What's New at Kickapoo Coffee
2007 has been a big year for us at Kickapoo Coffee. We bought the old train depot in town this January, renovated the building, installed our vintage roaster and fired ‘er up by June. More recently we developed a new logo, launched our website and took the huge leap to coffee cans, leaving our old plastic packaging behind for these reusable, recyclable beauties.
But perhaps most exciting of all: we were recently voted in as member/owners of Cooperative Coffees, the world’s first coffee importing co-op.
Cooperative Coffees allows small coffee companies like Kickapoo Coffee to import fair trade coffee directly from farmer co-ops from around the world. It’s all about economies of scale, allowing small roasters and small farmers to do international trade like the big guys out there. It would be impossible for us to buy small quantities from a single farmer without enormous shipping and administrative costs. Instead small farmers pool their coffee harvest and export it through their co-op. And through Co-op Coffees we pool our purchases and import coffee with 22 other roasters throughout the U.S. and Canada. This way we eliminate all the middlemen and the genius of cooperative businesses allows us to control how we practice fair trade.

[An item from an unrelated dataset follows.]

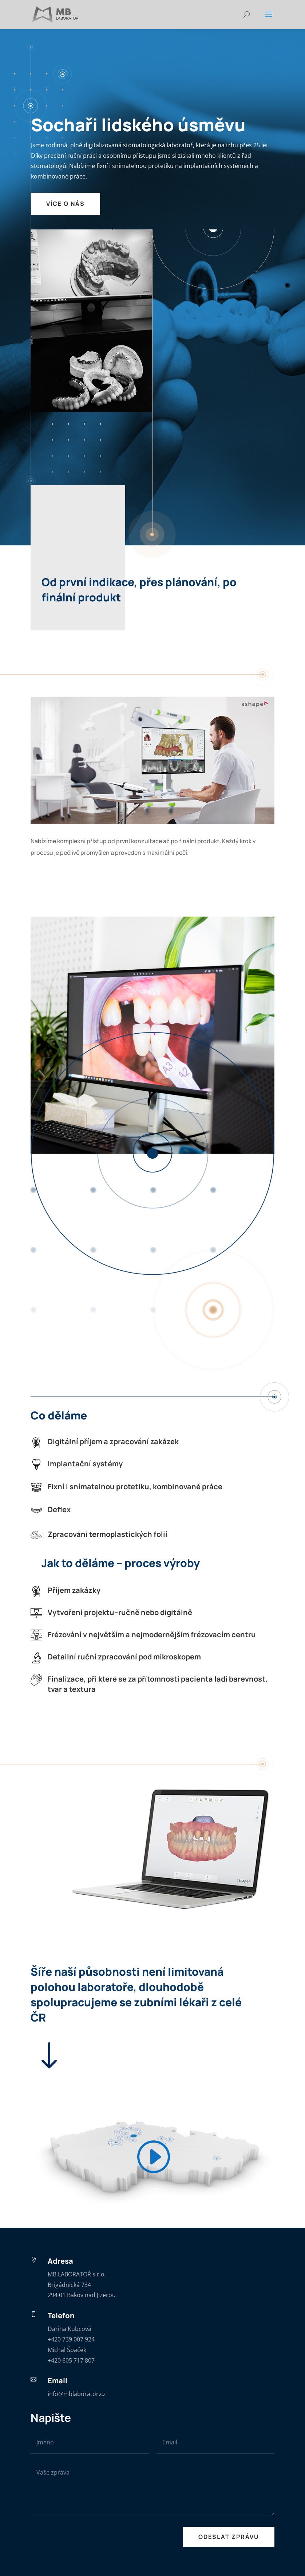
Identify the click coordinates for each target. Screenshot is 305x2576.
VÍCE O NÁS (65, 204)
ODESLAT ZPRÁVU (228, 2537)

Fair trade has come a long way, and it is now easy for roasters to purchase fair trade coffee from larger importers. This is good in many ways, but this approach is often lacking any real contact with the actual farmers. In our view fair trade is all about relationships and building trust.
This September I spent a week in Matagalpa, Nicaragua for the annual general meeting of Cooperative Coffees. Every other year we have decided to hold this meeting in a producer country and invite our trading partners (coffee farmers) to participate. This has proven to be an incredibly powerful tool for Co-op Coffees to make business decisions that are in line with the interests of the farmers we buy from. There were about 75 people in attendance in Nicaragua: members of Co-op Coffees like myself and representatives from farmer co-ops from Guatemala, Mexico, Dominican Republic, Colombia, Peru and Nicaragua.
Also present were fair trade “allies” - folks who represent fair trade certification bodies, green financing organizations, students and faith organizations. With all these voices in the room there was lots to talk about, but we were all focused on the same goal: how to improve this model and deepen the impacts of fair trade.
While I don’t have space to relay all of the conversation, in summary it’s clear how important direct relationships are, especially when the goal is mutual benefit. There were a lot of familiar faces in Nicaragua, folks I have met on previous travels to coffee lands. Doing business with people who ask about my family and who have fed me in their homes is so vastly different than how most coffee is bought and sold in this country.
I leave these encounters with great hope. These farmers are true ecological and social visionaries – they have clear goals for their communities and the planet. I feel blessed that I can participate in their efforts but I never lose sight we are on different sides of an unfair economic system. There is one clear message I garner from these meetings: these farmers are still not getting paid enough and we need to get the price of coffee closer to its true value. When you consider all the work that goes into a pound of high quality roasted coffee (there are 4,000 handpicked beans in there!) ten dollars per pound is a bargain.